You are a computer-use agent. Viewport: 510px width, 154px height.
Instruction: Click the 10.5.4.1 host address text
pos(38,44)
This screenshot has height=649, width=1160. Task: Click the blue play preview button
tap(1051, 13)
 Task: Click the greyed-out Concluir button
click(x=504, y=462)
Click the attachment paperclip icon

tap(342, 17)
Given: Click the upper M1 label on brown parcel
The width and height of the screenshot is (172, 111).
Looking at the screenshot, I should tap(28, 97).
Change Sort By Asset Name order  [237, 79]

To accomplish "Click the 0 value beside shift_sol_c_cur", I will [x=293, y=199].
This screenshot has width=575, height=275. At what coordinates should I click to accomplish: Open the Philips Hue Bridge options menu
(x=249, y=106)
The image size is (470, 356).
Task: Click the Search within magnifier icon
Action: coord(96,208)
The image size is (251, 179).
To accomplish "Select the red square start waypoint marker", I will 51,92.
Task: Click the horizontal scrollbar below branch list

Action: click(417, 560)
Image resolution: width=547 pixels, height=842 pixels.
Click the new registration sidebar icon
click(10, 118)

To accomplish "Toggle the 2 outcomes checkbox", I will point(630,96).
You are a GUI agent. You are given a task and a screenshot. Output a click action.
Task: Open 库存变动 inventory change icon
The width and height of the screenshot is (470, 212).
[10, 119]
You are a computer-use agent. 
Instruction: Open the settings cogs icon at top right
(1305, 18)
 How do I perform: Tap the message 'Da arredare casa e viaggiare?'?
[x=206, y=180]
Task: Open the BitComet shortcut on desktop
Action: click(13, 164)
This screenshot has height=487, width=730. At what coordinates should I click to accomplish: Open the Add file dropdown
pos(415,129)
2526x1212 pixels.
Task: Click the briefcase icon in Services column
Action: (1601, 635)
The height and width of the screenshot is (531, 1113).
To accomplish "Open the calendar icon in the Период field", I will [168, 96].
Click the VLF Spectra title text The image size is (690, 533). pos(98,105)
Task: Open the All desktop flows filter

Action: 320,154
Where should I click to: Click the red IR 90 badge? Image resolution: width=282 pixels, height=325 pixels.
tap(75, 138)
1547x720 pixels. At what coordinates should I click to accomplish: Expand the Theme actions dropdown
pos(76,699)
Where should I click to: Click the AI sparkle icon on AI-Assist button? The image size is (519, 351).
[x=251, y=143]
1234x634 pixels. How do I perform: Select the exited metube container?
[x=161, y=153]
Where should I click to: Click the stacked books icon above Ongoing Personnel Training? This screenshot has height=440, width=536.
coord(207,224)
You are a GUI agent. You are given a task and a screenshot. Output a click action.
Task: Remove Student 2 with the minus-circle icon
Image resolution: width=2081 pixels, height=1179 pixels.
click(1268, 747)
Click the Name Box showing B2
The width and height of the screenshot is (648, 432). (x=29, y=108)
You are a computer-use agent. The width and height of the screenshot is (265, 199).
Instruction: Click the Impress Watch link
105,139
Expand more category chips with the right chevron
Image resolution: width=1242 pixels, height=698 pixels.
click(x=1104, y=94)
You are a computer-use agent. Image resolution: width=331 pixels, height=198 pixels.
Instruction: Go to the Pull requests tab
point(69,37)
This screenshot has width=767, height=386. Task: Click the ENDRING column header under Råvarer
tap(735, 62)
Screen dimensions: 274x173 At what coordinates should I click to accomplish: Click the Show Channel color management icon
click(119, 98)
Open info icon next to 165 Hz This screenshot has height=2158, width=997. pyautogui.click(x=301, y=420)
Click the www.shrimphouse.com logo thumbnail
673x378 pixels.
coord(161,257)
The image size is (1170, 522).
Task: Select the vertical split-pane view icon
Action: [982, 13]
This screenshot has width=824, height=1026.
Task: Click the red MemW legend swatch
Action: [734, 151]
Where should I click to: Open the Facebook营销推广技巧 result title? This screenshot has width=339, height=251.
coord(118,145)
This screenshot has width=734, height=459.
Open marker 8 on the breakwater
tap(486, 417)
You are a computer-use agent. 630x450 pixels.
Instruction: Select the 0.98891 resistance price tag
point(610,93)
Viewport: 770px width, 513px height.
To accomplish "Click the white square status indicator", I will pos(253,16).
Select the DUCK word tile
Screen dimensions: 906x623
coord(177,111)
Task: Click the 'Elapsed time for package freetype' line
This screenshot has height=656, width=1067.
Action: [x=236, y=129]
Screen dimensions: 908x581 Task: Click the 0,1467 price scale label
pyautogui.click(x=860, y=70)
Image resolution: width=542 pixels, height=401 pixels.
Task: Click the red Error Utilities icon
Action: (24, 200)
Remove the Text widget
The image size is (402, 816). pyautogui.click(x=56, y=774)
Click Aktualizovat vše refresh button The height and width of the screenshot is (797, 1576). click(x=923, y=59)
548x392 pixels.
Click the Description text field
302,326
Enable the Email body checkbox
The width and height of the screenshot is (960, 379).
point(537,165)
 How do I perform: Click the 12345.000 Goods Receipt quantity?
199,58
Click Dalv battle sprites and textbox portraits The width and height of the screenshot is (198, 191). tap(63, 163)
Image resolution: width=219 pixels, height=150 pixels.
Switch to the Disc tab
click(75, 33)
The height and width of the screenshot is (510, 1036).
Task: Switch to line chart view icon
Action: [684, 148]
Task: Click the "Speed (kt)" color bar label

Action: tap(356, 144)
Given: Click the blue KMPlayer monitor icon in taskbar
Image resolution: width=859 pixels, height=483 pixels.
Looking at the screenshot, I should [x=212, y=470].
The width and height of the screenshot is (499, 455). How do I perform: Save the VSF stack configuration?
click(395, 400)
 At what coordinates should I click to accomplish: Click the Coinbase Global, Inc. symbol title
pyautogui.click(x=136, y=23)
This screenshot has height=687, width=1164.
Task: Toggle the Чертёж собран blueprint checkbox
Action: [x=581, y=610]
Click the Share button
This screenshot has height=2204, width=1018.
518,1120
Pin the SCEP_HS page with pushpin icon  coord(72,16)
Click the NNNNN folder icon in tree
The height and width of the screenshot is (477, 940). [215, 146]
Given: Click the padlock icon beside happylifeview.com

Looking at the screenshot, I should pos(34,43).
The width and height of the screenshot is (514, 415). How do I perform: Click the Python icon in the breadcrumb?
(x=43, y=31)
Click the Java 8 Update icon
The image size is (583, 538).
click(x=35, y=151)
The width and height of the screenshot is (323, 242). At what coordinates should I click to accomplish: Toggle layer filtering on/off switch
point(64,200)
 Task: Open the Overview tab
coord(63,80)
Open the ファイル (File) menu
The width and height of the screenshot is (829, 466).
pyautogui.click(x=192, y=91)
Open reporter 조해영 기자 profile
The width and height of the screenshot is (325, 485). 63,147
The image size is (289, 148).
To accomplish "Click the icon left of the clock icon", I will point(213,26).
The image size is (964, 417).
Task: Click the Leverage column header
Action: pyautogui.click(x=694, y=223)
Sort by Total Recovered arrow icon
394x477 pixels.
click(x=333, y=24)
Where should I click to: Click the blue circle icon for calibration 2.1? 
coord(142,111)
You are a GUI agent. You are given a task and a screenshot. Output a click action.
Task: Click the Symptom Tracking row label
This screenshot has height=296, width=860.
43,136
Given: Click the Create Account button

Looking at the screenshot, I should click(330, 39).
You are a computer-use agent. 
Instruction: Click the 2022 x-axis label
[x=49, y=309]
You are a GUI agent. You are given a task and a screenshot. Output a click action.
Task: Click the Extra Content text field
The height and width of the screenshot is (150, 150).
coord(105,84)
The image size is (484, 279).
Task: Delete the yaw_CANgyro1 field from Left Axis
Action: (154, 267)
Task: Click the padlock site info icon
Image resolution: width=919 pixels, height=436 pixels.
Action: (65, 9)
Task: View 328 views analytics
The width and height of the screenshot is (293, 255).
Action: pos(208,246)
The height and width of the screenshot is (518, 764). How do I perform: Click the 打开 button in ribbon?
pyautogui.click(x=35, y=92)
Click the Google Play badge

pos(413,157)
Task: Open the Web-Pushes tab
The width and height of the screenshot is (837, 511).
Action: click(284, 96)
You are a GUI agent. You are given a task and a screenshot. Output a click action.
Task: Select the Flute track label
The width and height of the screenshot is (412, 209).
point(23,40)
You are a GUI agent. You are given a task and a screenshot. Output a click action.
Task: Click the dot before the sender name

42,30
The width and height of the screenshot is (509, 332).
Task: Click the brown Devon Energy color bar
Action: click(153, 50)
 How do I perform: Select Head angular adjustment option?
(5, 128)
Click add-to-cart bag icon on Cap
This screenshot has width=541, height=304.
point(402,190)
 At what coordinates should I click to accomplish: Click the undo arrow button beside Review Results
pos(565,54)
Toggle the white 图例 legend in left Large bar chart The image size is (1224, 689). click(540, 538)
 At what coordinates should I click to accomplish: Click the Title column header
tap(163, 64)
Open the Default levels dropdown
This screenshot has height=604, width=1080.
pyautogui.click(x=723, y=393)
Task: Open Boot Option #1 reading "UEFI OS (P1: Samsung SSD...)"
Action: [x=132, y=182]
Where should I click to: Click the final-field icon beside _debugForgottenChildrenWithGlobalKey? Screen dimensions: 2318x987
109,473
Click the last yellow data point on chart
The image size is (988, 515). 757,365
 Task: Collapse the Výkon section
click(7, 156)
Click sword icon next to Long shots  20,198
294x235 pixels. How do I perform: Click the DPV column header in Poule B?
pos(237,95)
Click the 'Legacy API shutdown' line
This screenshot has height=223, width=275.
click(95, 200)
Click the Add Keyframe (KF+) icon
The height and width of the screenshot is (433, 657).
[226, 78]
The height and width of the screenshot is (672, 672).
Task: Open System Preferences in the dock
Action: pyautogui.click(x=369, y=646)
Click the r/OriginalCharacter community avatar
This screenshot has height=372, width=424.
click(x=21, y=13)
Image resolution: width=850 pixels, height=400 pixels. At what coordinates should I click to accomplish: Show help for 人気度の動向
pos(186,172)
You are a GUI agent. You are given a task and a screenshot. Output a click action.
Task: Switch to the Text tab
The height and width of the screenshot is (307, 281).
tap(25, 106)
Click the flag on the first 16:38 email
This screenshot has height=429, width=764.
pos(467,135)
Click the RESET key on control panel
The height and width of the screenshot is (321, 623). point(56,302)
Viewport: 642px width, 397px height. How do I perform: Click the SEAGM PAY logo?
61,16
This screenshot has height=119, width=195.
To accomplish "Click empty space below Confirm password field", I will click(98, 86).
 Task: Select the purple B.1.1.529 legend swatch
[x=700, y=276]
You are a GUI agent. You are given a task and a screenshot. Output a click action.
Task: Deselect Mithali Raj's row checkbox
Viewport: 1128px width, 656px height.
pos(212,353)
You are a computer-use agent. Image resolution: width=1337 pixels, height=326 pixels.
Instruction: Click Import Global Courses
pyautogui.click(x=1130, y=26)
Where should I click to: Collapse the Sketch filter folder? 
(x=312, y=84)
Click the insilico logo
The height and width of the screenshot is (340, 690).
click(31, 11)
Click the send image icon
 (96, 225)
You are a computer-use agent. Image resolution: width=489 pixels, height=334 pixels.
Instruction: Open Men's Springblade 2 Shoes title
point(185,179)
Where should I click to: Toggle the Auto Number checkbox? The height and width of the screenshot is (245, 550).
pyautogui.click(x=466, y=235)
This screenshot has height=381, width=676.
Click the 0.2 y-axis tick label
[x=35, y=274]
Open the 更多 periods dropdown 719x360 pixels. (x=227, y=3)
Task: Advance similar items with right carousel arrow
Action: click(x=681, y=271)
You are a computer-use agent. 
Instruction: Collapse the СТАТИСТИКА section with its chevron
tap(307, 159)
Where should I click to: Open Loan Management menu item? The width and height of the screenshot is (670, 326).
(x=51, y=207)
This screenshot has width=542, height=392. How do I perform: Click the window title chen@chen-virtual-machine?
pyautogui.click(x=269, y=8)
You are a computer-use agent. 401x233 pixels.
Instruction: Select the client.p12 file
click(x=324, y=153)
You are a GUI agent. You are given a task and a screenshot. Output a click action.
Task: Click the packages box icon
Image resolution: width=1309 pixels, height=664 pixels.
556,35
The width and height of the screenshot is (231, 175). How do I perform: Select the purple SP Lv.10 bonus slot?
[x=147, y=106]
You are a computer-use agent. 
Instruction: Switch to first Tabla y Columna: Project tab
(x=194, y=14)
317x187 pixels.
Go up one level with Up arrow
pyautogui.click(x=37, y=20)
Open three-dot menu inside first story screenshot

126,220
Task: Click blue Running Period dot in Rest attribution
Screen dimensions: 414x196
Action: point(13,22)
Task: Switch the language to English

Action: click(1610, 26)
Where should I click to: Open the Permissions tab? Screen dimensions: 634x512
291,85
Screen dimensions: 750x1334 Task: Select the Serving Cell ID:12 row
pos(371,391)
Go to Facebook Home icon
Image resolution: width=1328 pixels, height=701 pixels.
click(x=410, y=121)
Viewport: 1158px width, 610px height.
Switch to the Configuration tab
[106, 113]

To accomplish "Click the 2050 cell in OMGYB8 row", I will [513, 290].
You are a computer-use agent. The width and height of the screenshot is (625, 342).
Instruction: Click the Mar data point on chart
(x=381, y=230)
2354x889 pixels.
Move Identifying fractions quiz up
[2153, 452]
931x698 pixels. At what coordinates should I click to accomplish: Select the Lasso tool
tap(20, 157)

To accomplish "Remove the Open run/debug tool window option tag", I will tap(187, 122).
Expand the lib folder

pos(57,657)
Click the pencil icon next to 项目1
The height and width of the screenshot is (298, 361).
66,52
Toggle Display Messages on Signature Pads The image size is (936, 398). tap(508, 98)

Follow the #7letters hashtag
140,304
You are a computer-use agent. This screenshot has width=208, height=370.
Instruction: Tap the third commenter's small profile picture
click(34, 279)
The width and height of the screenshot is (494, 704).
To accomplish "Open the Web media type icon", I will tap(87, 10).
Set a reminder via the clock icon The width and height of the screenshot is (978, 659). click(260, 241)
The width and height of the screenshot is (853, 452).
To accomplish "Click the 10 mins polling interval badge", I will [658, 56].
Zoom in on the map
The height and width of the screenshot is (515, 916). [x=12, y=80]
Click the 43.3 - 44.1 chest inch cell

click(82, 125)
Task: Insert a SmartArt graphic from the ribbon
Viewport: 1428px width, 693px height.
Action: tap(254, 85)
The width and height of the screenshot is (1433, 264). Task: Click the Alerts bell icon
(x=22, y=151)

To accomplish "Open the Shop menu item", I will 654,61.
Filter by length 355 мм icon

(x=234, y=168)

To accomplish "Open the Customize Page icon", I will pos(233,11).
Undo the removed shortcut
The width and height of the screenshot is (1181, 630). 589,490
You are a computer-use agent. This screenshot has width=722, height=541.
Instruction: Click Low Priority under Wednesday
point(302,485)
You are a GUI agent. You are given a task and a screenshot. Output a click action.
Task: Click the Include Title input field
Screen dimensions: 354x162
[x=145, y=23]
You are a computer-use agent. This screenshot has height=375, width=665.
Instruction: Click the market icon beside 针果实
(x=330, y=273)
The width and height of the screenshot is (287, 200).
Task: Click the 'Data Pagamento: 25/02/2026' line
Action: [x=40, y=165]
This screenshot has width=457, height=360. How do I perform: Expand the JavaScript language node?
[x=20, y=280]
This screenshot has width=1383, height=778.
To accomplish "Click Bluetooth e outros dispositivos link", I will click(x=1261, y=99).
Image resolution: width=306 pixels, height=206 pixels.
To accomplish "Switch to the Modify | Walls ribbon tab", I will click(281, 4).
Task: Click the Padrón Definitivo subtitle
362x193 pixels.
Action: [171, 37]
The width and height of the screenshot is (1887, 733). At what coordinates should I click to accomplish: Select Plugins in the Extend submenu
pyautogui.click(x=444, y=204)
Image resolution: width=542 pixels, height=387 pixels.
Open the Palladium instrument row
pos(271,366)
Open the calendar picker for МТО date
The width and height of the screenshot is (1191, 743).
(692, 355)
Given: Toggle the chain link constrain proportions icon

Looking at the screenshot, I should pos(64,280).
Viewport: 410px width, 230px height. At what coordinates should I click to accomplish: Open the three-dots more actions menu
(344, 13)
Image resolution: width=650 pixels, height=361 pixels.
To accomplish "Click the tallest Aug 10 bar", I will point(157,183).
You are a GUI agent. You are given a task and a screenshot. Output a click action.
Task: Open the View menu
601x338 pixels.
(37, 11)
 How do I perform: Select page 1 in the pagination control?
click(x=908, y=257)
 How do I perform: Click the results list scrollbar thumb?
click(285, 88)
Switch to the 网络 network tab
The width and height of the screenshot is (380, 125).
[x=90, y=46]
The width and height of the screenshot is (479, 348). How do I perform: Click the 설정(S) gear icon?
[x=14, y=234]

What the task asks:
Every line from the one containing "The width and height of the screenshot is (380, 125)." through the final line of the data above is to be restated word for word, and nothing more.

Your response:
The width and height of the screenshot is (380, 125).
[x=90, y=46]
The width and height of the screenshot is (479, 348). How do I perform: Click the 설정(S) gear icon?
[x=14, y=234]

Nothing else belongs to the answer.